*** INPUT DATA Section Begins ***
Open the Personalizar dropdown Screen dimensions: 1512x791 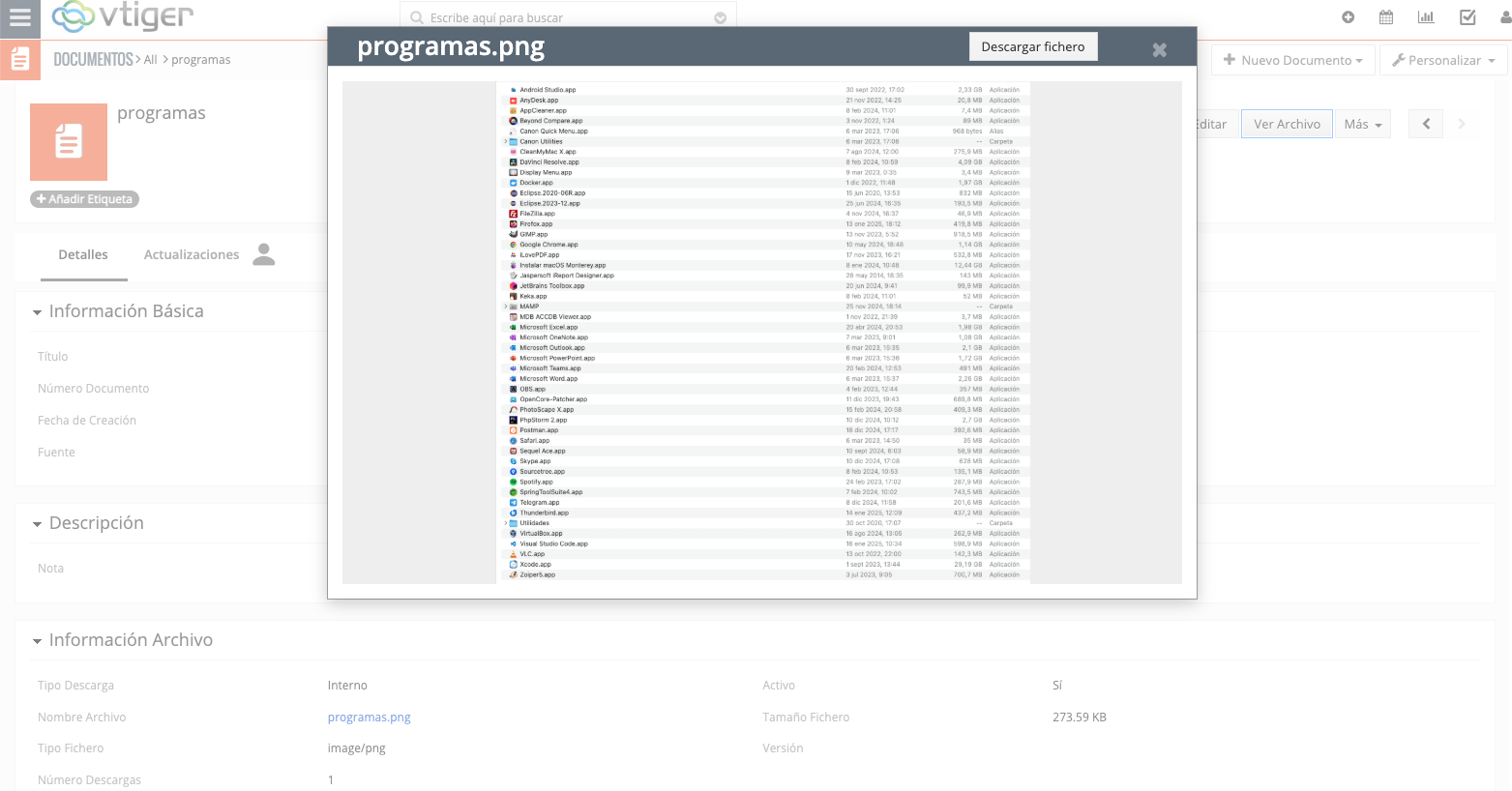(1443, 60)
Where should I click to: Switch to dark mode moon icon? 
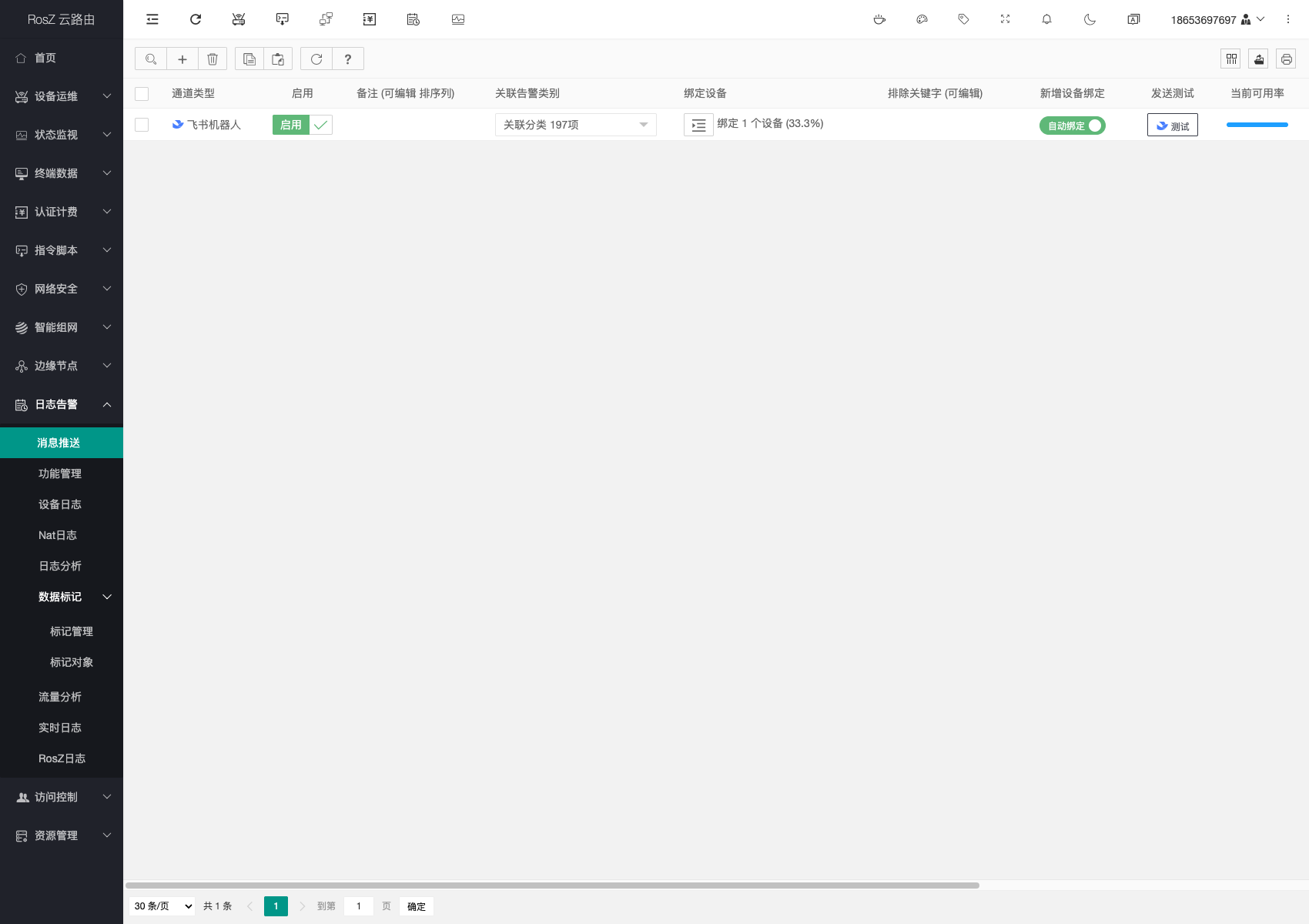(1090, 19)
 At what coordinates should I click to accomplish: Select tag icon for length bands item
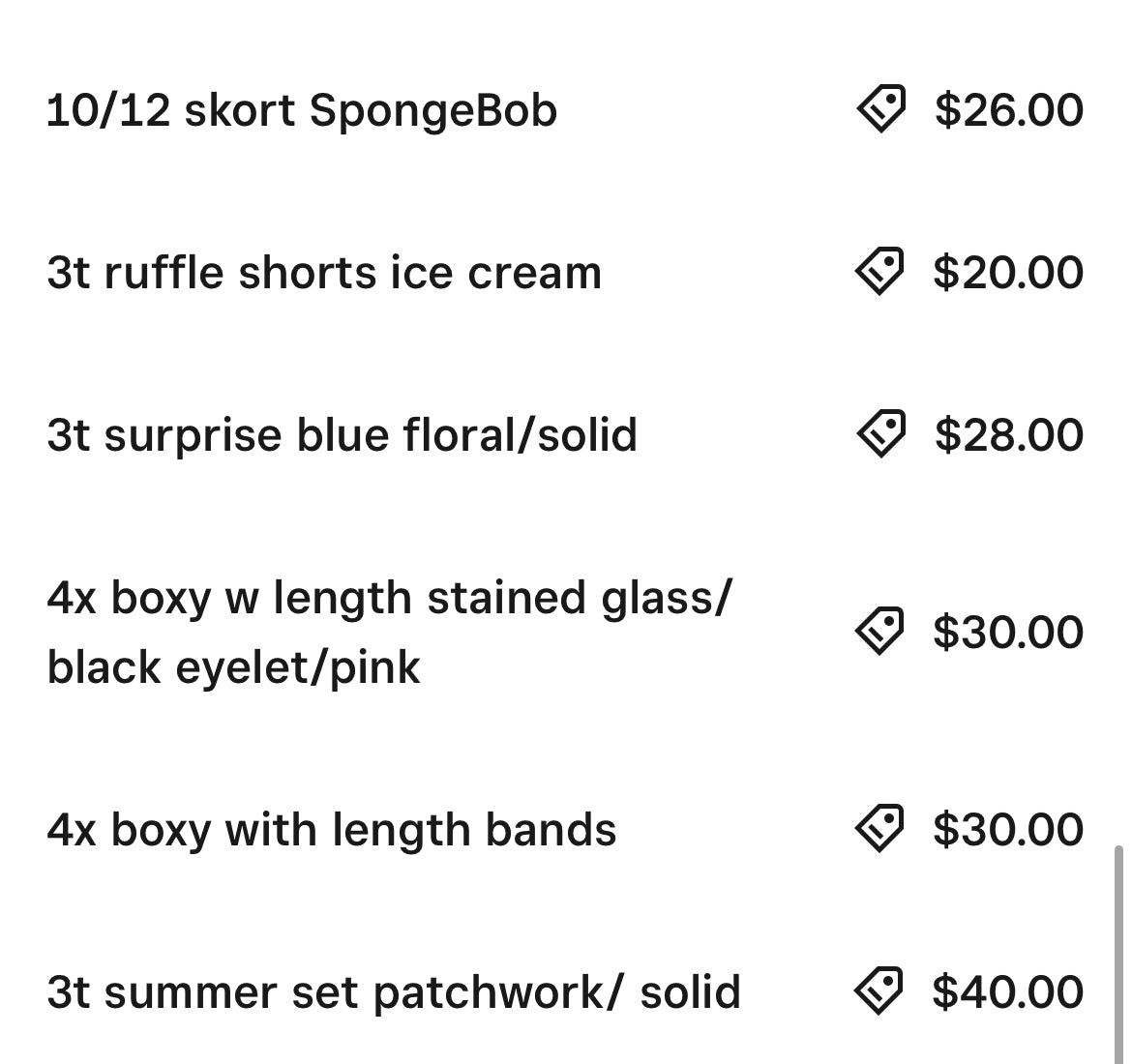click(880, 829)
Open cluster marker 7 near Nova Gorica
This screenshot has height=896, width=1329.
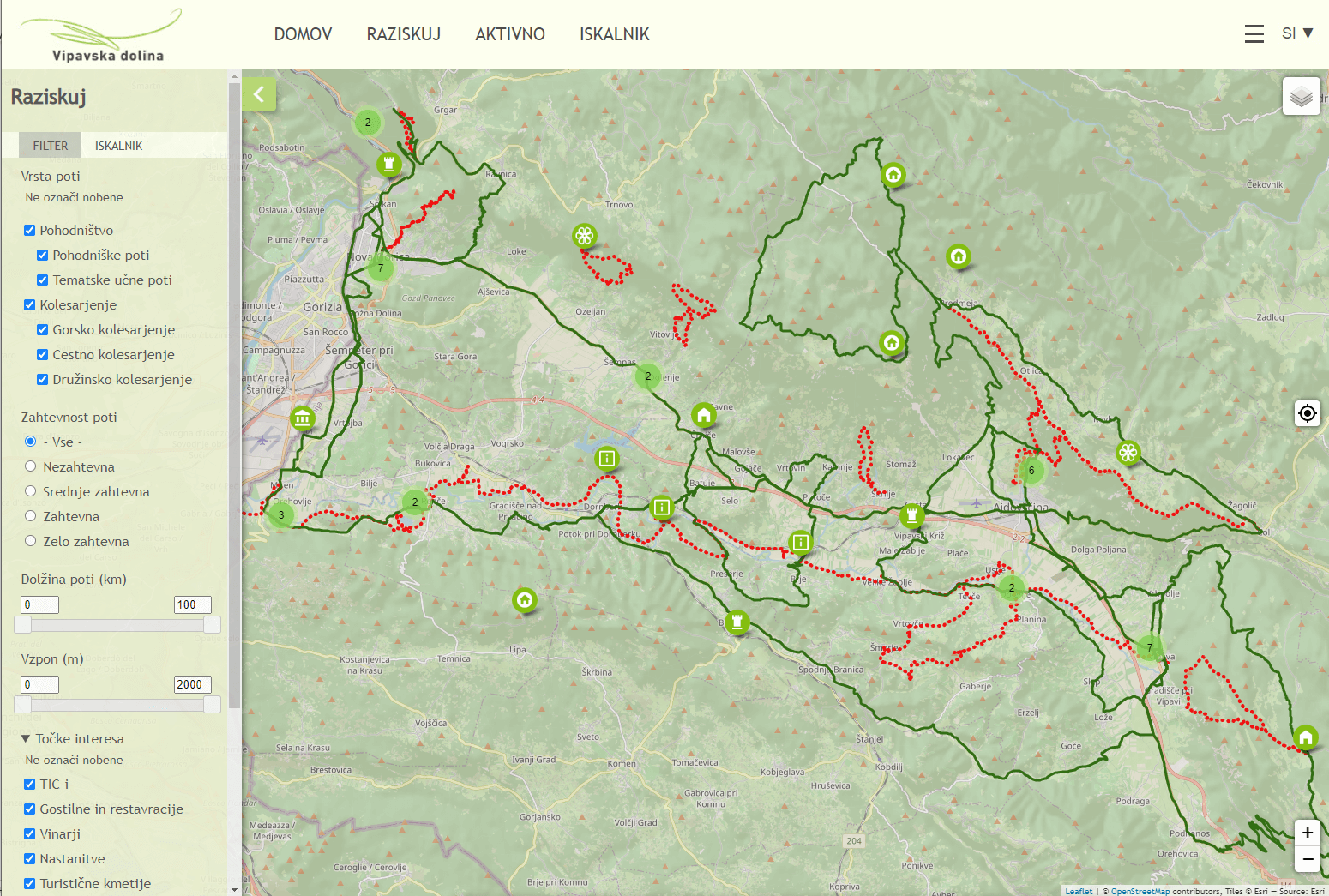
*** INPUT DATA Section Ends ***
◆ WHAT TO PRODUCE ◆
Only the lines from the one containing "Where should I" through the last line of the records above should be repeated, exactly and without pictures.

◆ EXPECTED ANSWER ◆
Where should I click to: Switch to dark mode moon icon? 
(1090, 19)
 At what coordinates should I click to accomplish: Select tag icon for length bands item
click(880, 829)
Open cluster marker 7 near Nova Gorica
This screenshot has height=896, width=1329.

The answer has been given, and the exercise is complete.